Face à ces actes, une question se pose : en quoi ces citoyens représentent-ils une menace pour l’intégrité des institutions au point de mériter un tel traitement ? Ces abus traduisent une dérive inquiétante dans l’application des mesures sécuritaires, où la lutte contre l’insécurité semble servir de prétexte à des atteintes flagrantes aux droits humains.
Dans un contexte déjà tendu, marqué par un couvre-feu qui perdure depuis plus de 15 mois sans justification claire, l’indignation des populations monte. Sur les réseaux sociaux comme dans les discussions quotidiennes, les Gabonais expriment leur ras-le-bol. « Le 30 août n’était donc pas la libération du Gabon. Depuis, nous vivons dans une prison à ciel ouvert », s’indigne un internaute.
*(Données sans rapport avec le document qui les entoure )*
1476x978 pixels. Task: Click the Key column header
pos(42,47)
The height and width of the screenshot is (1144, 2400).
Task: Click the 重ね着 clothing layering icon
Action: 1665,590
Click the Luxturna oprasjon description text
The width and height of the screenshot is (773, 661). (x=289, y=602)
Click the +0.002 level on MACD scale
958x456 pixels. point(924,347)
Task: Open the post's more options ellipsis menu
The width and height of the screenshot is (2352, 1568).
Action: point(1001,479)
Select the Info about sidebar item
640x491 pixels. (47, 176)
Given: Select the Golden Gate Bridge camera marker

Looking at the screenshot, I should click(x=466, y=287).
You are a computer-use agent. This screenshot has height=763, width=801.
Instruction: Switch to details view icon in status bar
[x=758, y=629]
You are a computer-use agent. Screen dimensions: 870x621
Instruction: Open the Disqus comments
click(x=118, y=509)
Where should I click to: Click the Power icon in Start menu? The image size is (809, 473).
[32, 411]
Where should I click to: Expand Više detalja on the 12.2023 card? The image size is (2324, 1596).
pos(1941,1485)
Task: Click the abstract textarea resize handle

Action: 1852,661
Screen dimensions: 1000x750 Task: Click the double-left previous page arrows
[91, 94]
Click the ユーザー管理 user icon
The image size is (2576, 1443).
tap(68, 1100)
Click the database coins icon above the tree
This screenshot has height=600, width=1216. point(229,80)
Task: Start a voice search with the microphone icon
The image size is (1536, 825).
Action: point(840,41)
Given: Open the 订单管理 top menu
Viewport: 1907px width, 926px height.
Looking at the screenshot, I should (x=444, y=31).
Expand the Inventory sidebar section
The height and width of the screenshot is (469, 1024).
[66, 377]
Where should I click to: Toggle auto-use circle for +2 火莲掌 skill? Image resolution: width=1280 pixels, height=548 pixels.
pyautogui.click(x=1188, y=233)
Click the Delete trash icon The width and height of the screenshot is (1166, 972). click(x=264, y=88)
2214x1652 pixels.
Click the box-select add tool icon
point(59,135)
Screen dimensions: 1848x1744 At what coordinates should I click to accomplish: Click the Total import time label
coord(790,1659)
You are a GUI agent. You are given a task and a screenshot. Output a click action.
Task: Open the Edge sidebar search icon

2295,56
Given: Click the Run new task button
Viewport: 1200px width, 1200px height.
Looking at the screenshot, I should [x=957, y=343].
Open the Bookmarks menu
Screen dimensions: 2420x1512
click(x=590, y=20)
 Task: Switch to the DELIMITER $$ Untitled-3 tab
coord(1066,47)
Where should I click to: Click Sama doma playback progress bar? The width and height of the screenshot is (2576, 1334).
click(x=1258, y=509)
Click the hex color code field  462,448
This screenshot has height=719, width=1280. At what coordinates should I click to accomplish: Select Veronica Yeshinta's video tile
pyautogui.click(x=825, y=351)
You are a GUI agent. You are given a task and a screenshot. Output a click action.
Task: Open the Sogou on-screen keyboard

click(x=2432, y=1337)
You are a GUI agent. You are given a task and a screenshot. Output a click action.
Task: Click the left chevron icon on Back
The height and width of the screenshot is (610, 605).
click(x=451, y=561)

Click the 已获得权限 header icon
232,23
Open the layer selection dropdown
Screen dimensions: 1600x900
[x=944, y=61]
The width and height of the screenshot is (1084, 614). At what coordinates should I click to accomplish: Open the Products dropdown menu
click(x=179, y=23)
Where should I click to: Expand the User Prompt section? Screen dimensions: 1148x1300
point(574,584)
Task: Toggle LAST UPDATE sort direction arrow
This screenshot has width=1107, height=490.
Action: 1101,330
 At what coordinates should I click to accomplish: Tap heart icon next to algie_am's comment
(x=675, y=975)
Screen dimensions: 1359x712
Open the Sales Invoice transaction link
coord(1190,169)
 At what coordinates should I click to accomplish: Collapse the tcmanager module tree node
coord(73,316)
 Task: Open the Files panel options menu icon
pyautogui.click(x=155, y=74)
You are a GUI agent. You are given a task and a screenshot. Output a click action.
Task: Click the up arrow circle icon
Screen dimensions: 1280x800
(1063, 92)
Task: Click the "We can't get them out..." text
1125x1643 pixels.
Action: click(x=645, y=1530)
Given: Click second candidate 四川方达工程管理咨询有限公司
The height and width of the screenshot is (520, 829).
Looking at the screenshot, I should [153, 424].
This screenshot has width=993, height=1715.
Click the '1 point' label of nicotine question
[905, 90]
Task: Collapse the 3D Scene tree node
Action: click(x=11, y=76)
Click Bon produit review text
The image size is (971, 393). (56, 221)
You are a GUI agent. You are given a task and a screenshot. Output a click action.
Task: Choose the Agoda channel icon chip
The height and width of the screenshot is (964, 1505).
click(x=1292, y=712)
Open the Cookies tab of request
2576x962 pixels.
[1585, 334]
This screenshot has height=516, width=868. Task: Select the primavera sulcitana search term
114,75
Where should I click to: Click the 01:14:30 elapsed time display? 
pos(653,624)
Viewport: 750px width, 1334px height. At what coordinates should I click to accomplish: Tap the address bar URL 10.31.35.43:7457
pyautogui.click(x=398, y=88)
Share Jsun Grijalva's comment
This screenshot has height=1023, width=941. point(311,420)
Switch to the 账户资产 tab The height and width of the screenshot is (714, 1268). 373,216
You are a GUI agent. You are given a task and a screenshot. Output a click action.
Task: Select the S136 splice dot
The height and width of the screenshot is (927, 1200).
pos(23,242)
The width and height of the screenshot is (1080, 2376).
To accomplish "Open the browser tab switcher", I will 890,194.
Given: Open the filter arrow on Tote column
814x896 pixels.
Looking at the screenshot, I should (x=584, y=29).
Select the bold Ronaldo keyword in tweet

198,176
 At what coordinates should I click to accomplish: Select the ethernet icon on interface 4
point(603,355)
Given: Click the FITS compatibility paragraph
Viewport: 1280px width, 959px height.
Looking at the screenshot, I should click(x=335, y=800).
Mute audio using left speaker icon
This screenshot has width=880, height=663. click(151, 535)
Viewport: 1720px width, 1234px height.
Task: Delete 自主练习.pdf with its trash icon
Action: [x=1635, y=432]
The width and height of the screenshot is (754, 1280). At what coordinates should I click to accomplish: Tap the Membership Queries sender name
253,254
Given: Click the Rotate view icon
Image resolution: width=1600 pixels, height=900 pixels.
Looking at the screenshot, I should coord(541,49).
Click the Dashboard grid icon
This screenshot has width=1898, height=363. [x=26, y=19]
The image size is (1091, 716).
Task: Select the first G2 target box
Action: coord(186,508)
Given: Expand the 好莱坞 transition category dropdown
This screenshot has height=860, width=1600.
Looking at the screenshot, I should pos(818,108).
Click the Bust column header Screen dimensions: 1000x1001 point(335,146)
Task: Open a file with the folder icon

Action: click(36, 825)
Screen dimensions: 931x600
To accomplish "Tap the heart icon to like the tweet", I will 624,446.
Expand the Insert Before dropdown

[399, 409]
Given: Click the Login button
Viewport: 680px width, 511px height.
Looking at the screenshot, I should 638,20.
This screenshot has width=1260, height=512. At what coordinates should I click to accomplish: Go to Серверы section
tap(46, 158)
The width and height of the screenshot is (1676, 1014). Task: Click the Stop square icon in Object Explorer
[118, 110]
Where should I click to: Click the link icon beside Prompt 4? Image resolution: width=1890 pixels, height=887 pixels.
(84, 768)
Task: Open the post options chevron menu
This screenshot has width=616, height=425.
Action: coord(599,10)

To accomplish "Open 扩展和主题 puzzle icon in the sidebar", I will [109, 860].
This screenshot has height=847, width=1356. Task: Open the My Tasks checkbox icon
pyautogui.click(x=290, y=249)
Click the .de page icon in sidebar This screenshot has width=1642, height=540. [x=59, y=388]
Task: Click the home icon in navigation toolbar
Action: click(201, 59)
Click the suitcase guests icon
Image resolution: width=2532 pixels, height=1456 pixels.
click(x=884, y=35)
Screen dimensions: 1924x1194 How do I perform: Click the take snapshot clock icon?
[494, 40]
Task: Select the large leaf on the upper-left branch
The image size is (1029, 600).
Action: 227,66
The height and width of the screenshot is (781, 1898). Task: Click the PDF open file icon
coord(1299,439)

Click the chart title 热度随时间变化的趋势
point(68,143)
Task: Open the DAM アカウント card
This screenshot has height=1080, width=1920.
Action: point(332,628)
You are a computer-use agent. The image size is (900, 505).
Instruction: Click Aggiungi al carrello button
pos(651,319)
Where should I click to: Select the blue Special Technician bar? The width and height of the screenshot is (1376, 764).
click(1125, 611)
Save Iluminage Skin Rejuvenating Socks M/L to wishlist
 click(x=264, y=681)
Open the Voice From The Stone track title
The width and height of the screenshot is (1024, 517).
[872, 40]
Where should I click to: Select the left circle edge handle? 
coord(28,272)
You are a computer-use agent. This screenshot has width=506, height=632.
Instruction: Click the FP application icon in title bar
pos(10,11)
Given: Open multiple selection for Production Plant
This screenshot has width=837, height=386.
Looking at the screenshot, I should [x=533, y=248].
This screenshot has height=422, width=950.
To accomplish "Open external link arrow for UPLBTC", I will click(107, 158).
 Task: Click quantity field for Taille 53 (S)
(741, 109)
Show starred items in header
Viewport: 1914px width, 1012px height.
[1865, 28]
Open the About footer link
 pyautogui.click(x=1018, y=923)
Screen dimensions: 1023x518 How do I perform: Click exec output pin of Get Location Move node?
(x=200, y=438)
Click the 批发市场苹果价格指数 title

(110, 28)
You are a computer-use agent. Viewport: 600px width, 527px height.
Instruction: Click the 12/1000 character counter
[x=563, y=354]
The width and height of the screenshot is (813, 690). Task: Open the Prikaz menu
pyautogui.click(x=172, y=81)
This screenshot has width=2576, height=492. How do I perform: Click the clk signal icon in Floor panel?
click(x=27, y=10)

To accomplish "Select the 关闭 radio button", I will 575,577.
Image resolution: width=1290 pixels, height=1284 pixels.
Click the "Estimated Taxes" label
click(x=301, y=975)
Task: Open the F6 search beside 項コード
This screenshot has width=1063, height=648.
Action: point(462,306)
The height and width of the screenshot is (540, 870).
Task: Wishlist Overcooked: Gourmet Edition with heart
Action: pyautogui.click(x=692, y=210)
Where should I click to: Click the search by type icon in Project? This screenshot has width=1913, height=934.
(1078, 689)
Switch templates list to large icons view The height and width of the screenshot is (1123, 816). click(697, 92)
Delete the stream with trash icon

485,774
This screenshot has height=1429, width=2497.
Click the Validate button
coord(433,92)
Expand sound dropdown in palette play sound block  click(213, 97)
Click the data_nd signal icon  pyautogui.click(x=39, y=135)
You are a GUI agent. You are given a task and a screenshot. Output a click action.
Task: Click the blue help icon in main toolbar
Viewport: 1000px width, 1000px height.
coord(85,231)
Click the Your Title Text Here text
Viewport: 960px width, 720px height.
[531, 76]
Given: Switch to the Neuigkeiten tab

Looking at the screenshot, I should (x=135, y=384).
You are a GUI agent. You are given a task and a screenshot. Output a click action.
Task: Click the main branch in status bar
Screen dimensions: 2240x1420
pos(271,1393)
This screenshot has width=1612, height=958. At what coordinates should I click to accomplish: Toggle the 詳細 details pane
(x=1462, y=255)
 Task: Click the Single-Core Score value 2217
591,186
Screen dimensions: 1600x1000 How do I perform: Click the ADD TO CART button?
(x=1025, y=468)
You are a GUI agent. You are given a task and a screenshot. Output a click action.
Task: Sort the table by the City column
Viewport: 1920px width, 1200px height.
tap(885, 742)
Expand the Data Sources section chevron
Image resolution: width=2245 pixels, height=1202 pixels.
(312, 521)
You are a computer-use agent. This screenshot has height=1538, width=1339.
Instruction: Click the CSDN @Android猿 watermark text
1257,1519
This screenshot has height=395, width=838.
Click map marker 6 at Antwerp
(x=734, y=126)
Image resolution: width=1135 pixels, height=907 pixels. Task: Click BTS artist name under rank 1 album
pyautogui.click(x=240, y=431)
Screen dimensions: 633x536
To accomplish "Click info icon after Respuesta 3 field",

Ce climat d’oppression et de méfiance renforce l’impression d’un décalage entre les promesses de renouveau portées par les autorités et la réalité vécue par les citoyens. Si la lutte contre le banditisme est une priorité, elle ne saurait justifier le mépris des droits fondamentaux. À l’heure où les institutions gabonaises cherchent à regagner la confiance des populations, de telles pratiques ternissent davantage l’image de l’État et alimentent le sentiment de frustration générale.
Il est urgent que les autorités prennent la mesure de la gravité de ces actes. L’État, garant des droits et libertés, doit non seulement rappeler les forces de sécurité à l’ordre mais aussi initier des enquêtes pour faire la lumière sur ces dérives. Dans un Gabon qui aspire à se reconstruire, le respect de la dignité humaine ne peut être sacrifié sur l’autel de la sécurité. La confiance des citoyens ne se gagne pas par la coercition, mais par la justice et le respect des valeurs républicaines.